Greener, more accessible and more comfortable trains will help accommodate that demand in the Quebec City–Windsor corridor. So might a new rail corridor free of freight cars, which would facilitate more frequent departures, fewer delays and shorter trip times.

Dozens of Concordia alumni employed by VIA Rail are on board with its mission to connect Canadians.

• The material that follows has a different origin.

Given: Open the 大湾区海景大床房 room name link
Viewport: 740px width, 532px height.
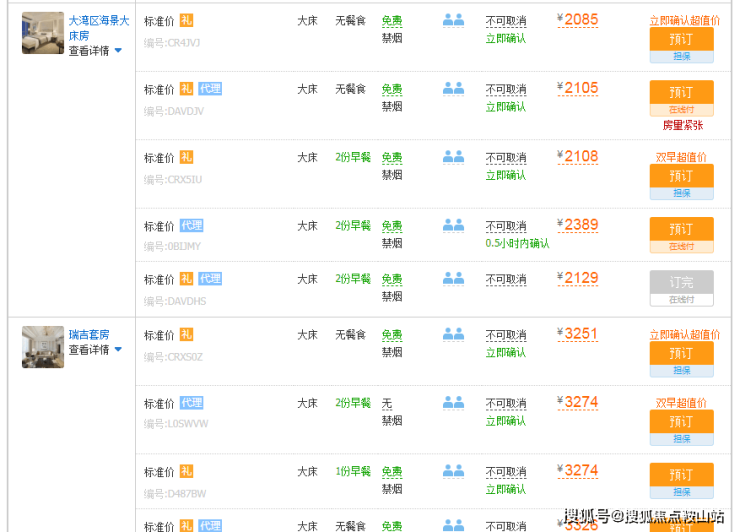Looking at the screenshot, I should point(98,27).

Here are the stories of four who occupy senior roles with the company.

Maya Sheikh Alsouk, MA 16
Senior advisor, Diversity, Equity and Inclusion  

A woman with long straight brown hair wearing a beige thin-knit sweater poses in front of a blue curtain background “I regularly tap into what I learned at Concordia,” says Maya Sheikh Alsouk.

When Maya Sheikh Alsouk, a native of Syria who lived in Qatar, started to explore the Canadian job market in 2011, she had a bachelor’s degree in business administration and more than a decade of work experience. But because her education and employment history were limited to Doha, she struggled to find work.

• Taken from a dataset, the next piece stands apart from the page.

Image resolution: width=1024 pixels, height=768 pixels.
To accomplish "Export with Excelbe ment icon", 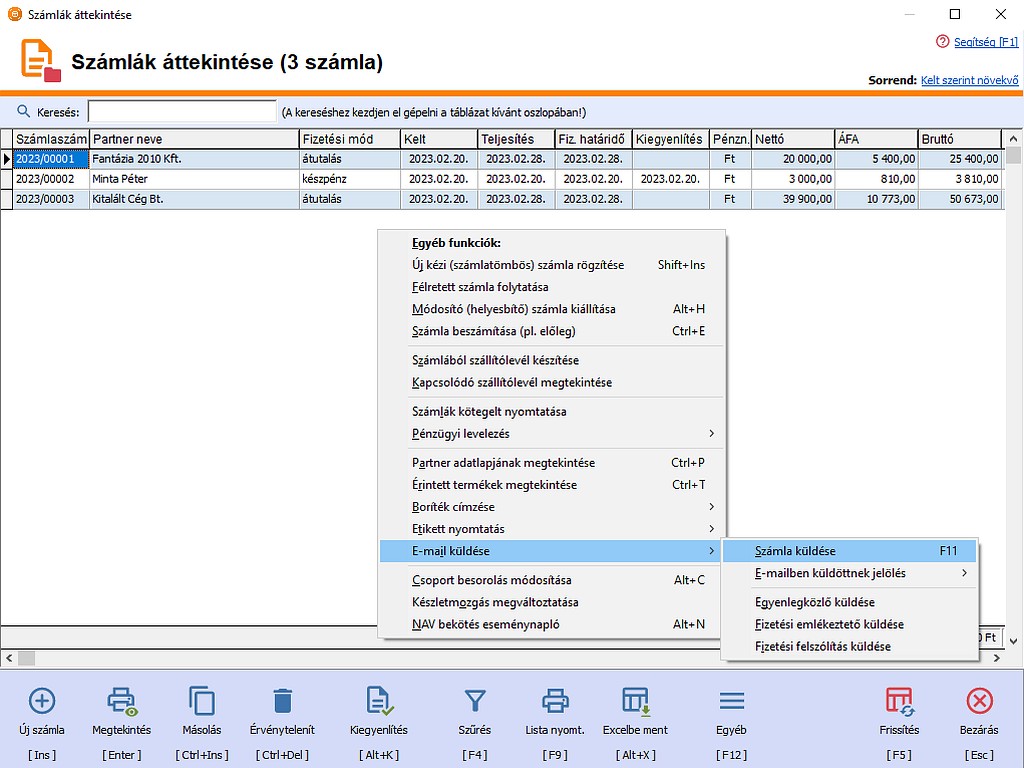I will [x=635, y=701].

“Employers wanted to see Canadian experience,” she says. “And I was like, ‘Well, if you don’t hire me, I’ll never get any!’”

Today, Sheikh Alsouk’s role at VIA Rail is to remove barriers that exclude people who can make valuable contributions to the organization.

“At VIA, we don’t look at experience from abroad as a weakness. Rather, it’s a strength,” she says. “Because people are bringing different mindsets and experiences to their work, and there’s a creativity that comes with that.”

Sheikh Alsouk is implementing a three-year strategy to increase employees’ understanding of diversity, equity and inclusion (DEI) principles — through both formal training and day-to-day conversations — and embed them into the company’s practices and culture. This includes recruiting a network of ambassadors — 45 employees across the company who volunteered to advocate for DEI.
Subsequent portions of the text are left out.